TASK -> Every line from the one with "At what coordinates" through the last line below should be repeated exactly; pictures stay out of the copy.

RECORDS SHOWN ->
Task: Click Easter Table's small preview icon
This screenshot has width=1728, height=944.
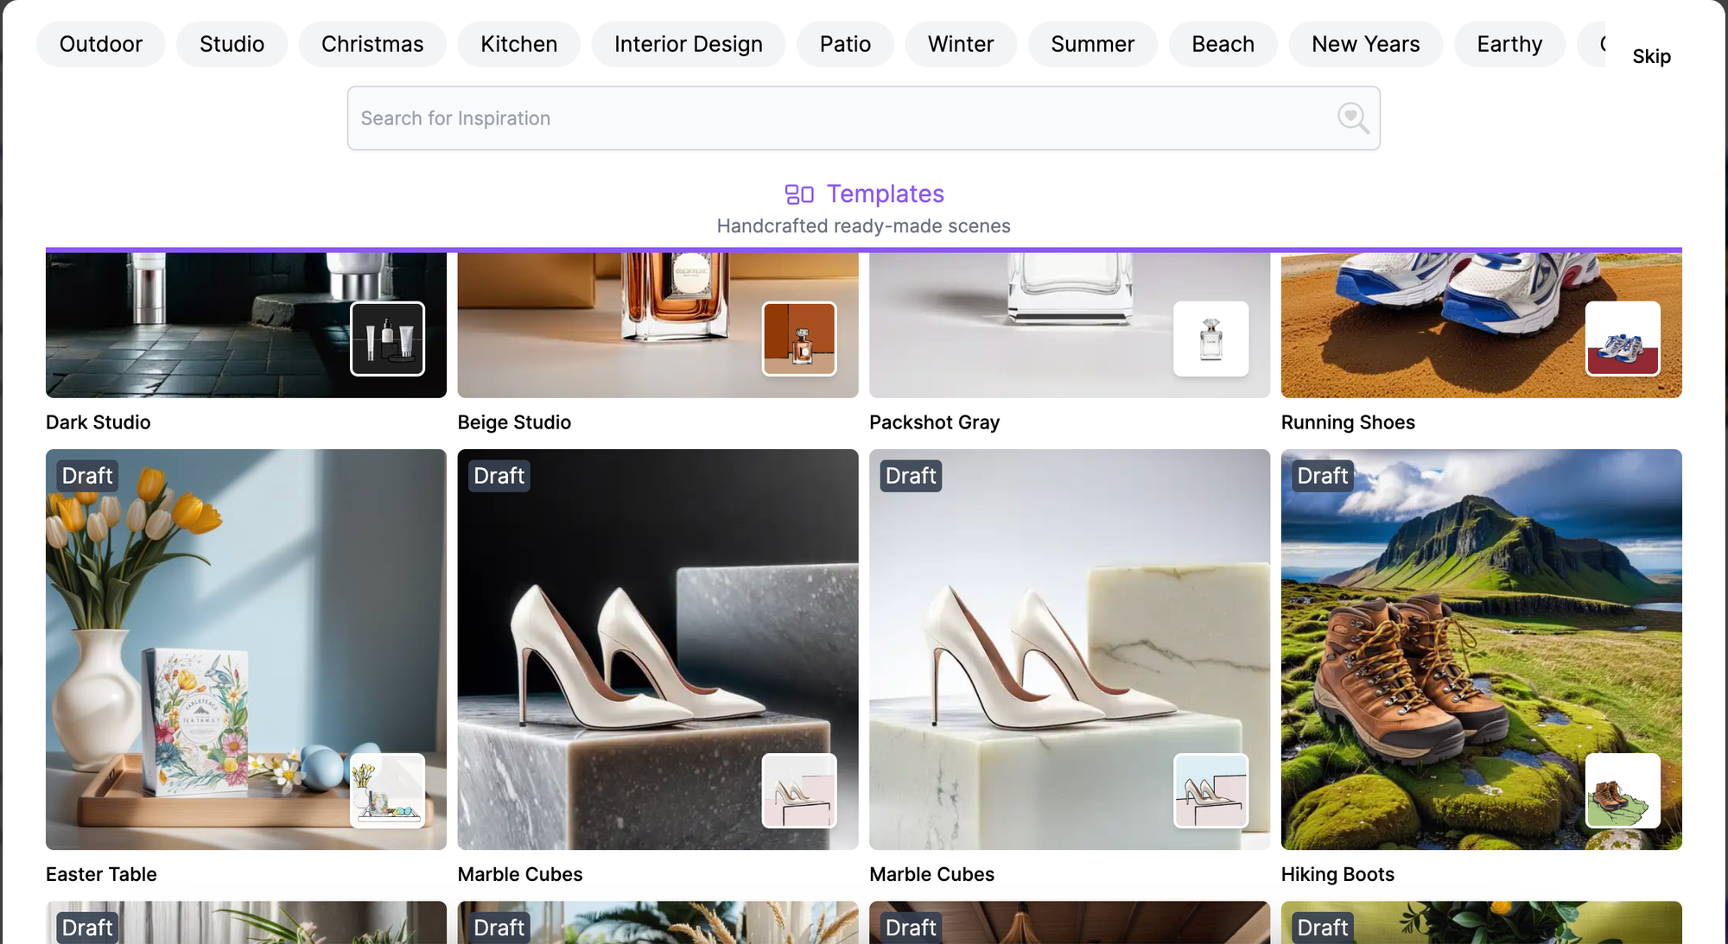Action: point(387,790)
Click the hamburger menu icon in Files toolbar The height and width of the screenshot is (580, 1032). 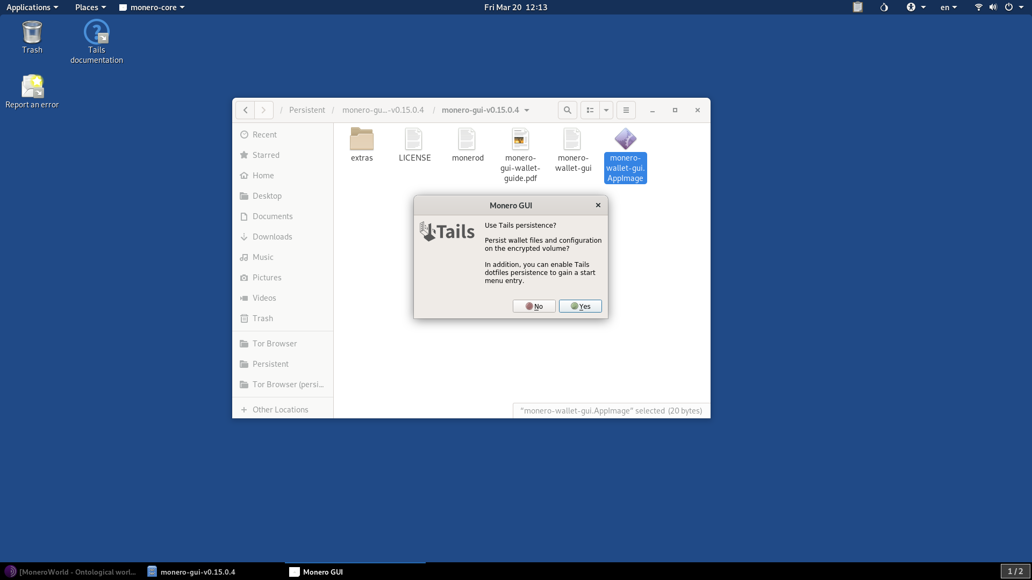pyautogui.click(x=625, y=110)
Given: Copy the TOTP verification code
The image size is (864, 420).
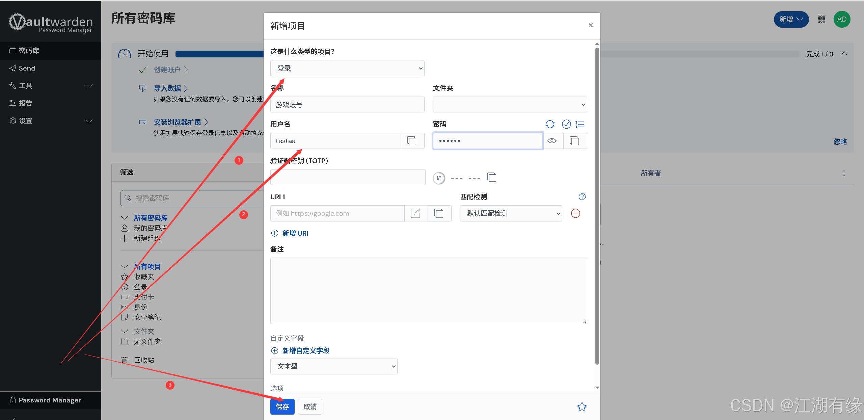Looking at the screenshot, I should pyautogui.click(x=492, y=177).
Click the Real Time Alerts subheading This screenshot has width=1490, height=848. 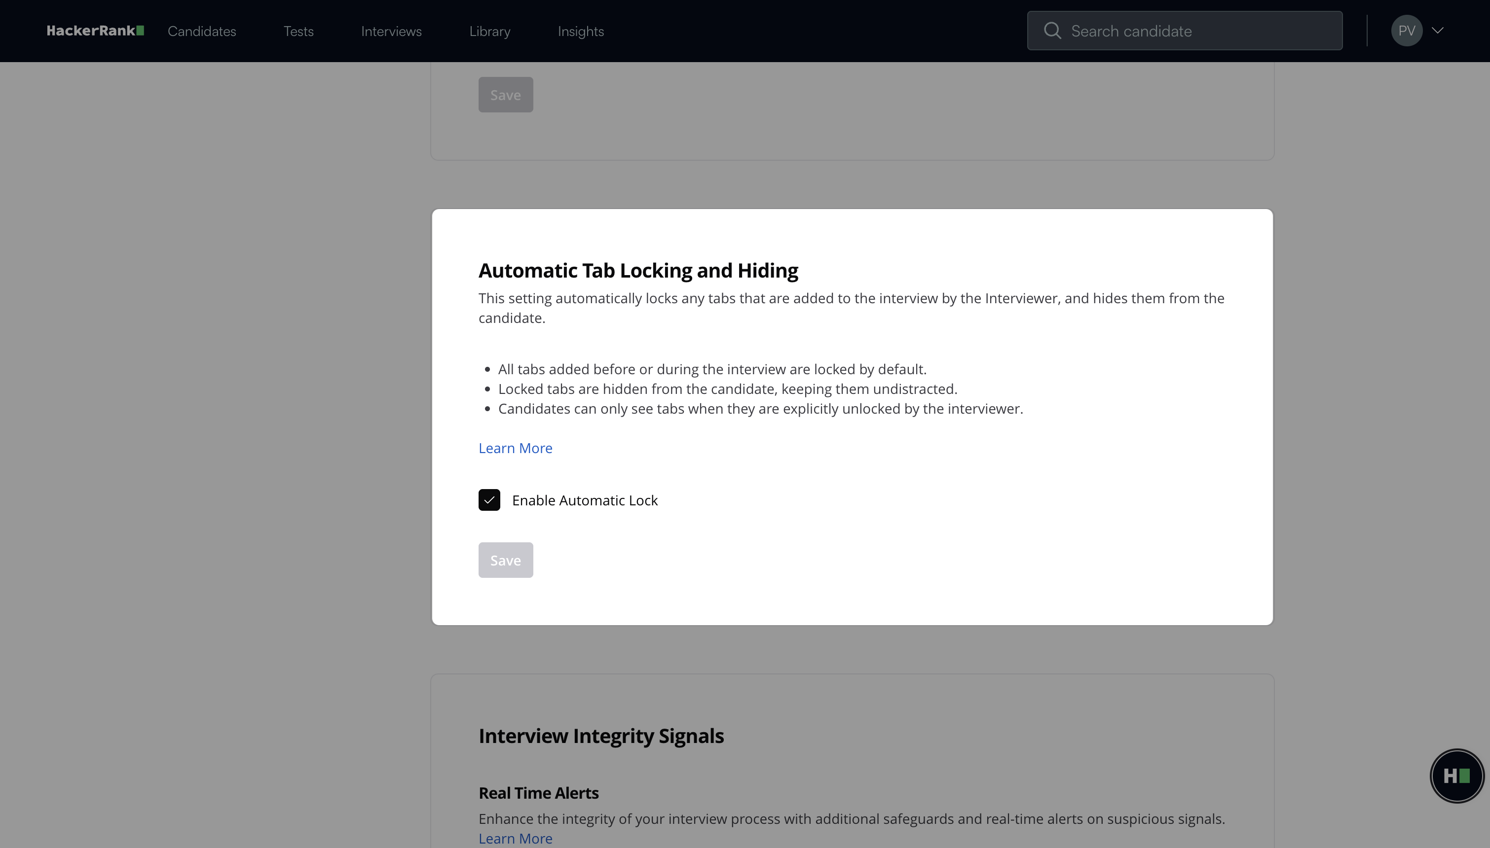tap(538, 793)
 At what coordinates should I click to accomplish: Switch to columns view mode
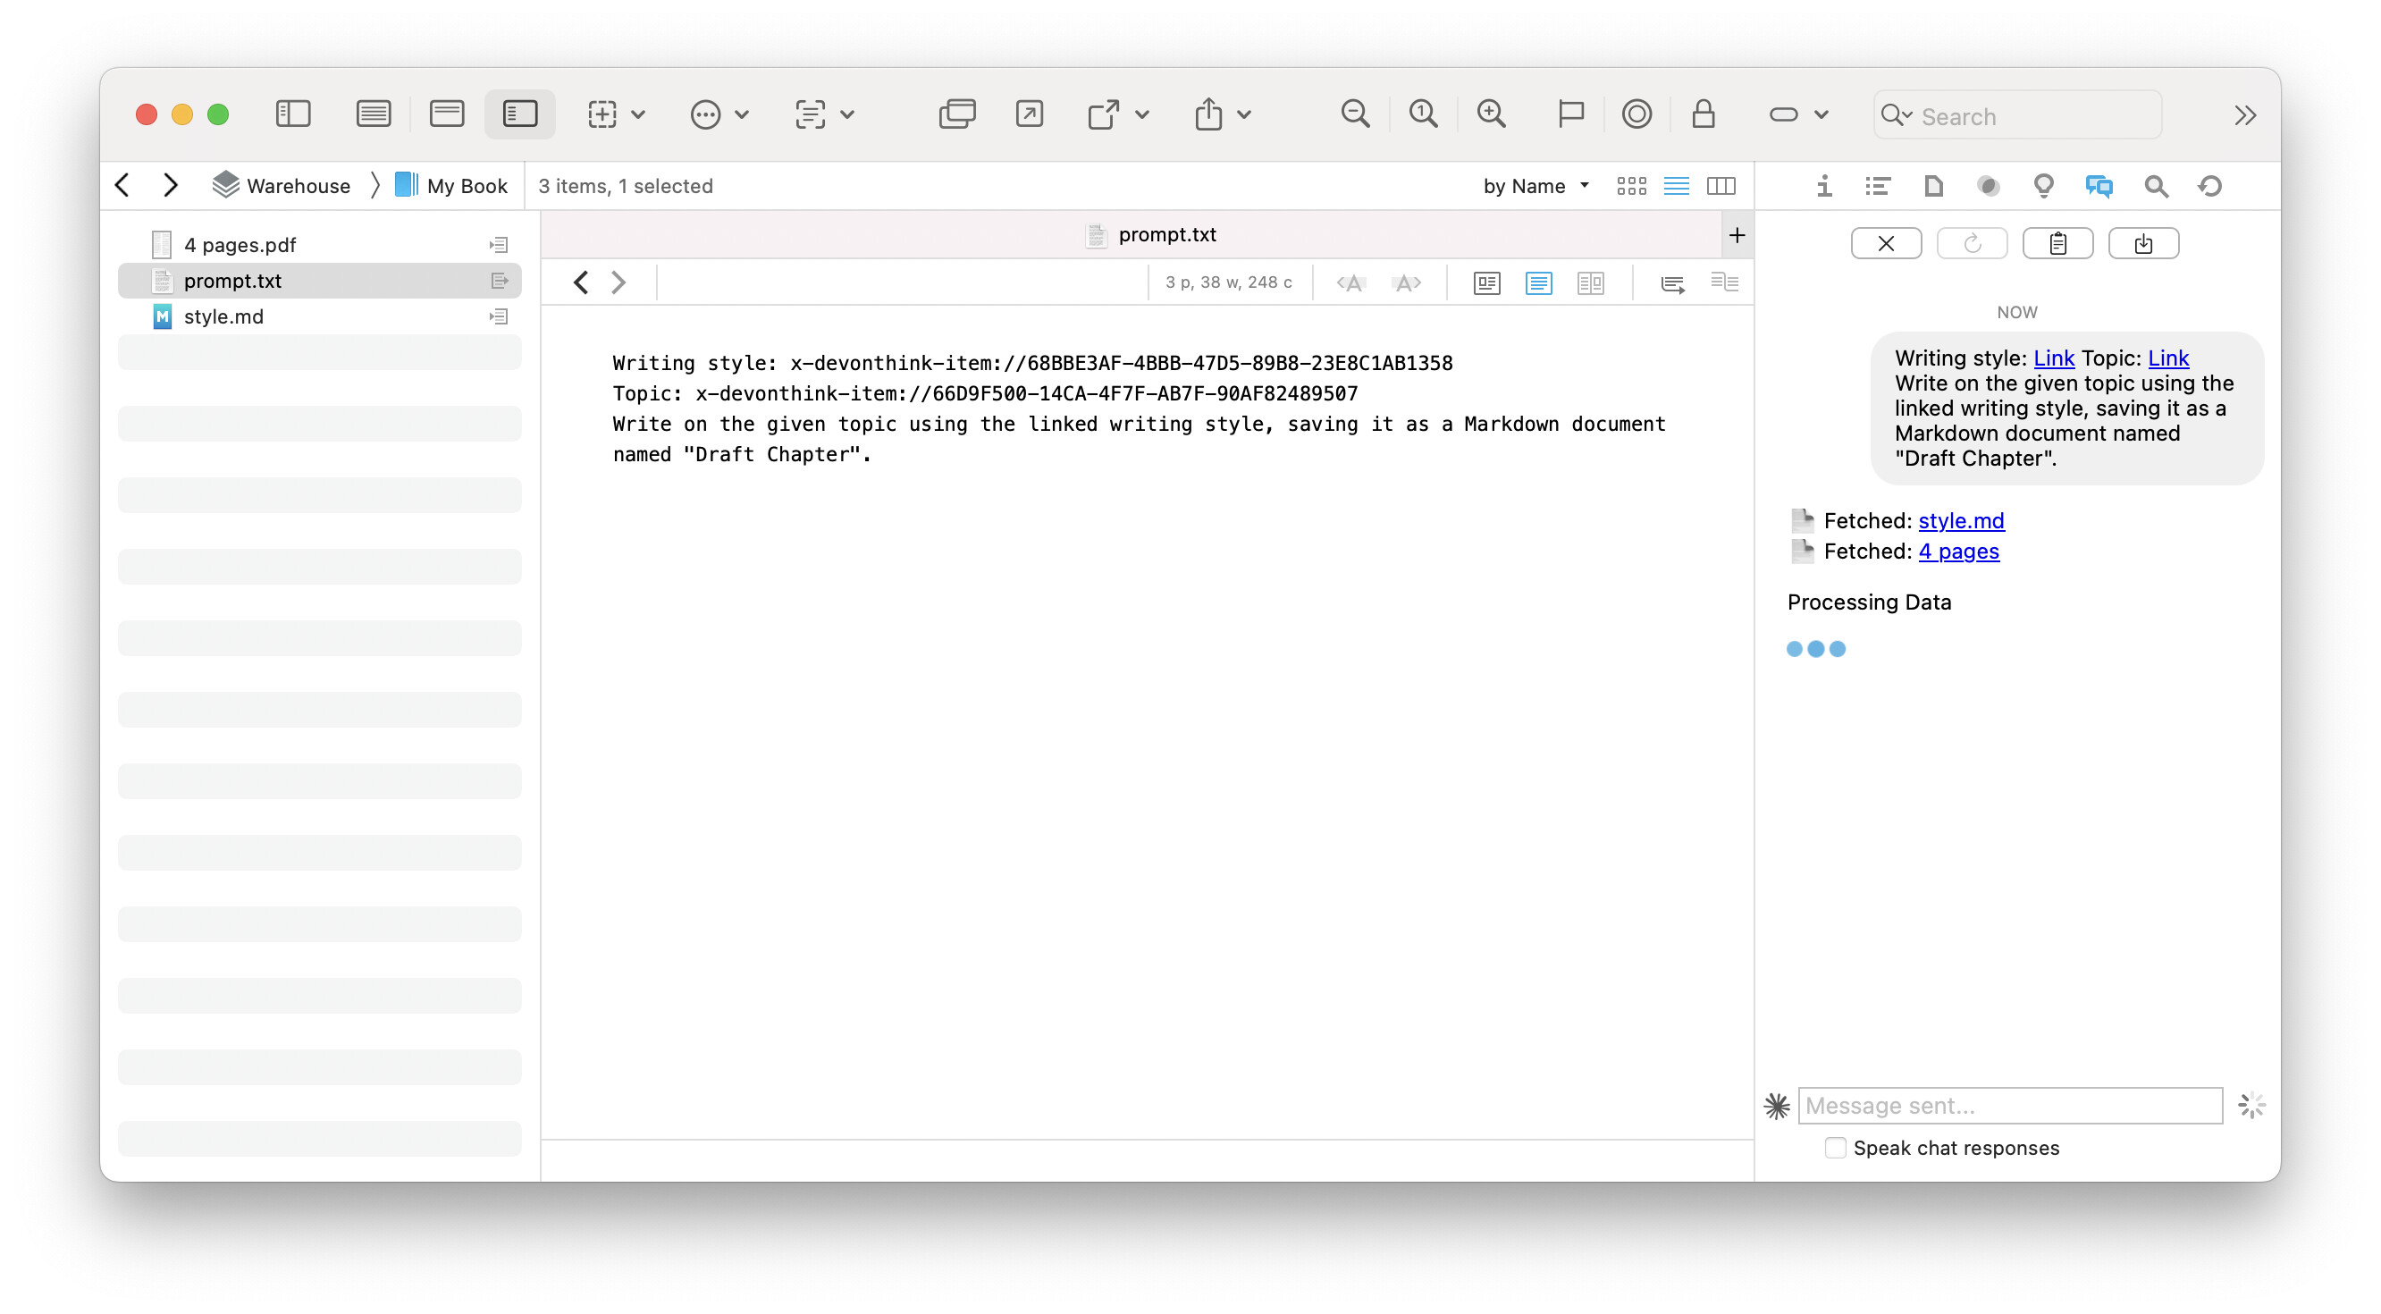tap(1721, 186)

TASK RESULT ->
 At what coordinates should I click to accomplish: Switch to columns view mode
tap(1721, 186)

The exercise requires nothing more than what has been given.